A Câmara Criminal decidiu não dar provimento ao recurso apresentado pelo homem que foi preso em flagrante por descumprir medidas protetivas de urgência em Cruzeiro do Sul. A decisão foi publicada na edição n° 7.242 do Diário da Justiça eletrônico (pág. 4).
As medidas protetivas de urgência haviam sido deferidas em favor da avó do réu. Segundo a denúncia, ela vinha sendo ameaçada e perturbada. O réu já havia sido preso por lesionar sua avó, contudo, depois de ser colocado em liberdade, segue não cumprindo a medida cautelar, indo à casa da vítima, exigindo dinheiro para comprar drogas. Assim, quando ela nega, ameaça de morte ou de atear fogo na casa, seguindo xingando-a aos gritos.

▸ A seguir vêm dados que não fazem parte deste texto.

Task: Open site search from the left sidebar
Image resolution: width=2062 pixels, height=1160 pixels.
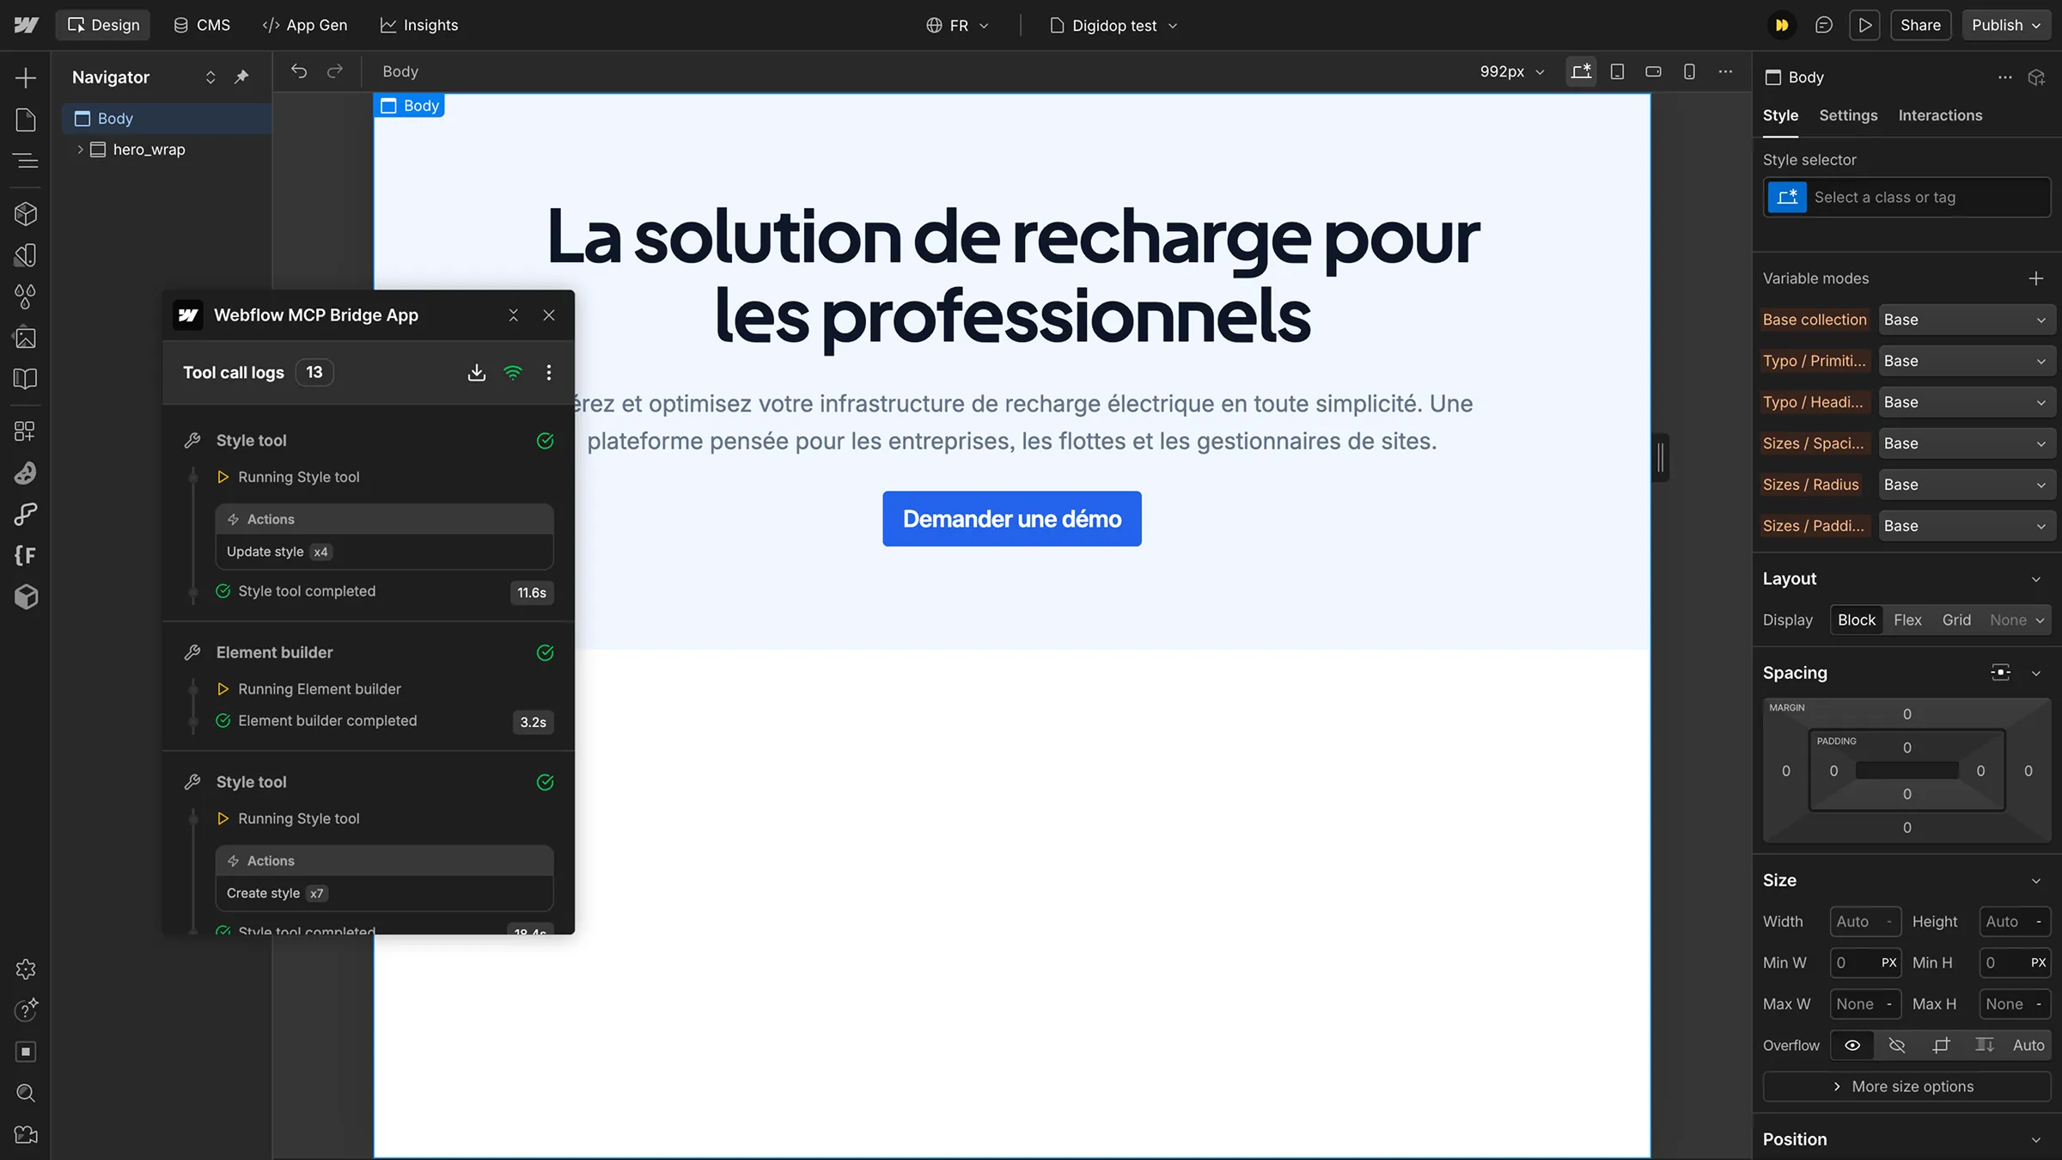Action: pos(26,1093)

O desembargador Samoel Evangelista, relator do processo na Câmara Criminal, afirmou que os elementos constantes nos autos permitem identificar com precisão a prática do crime de extorsão, consequentemente não há possibilidade de absolvição.
O Colegiado manteve também a pena imposta: 13 anos, 11 meses e 19 dias de reclusão, 6 meses e 24 dias de detenção, ambos em regime inicial fechado e a obrigação de reparar a vítima em R$ 4 mil.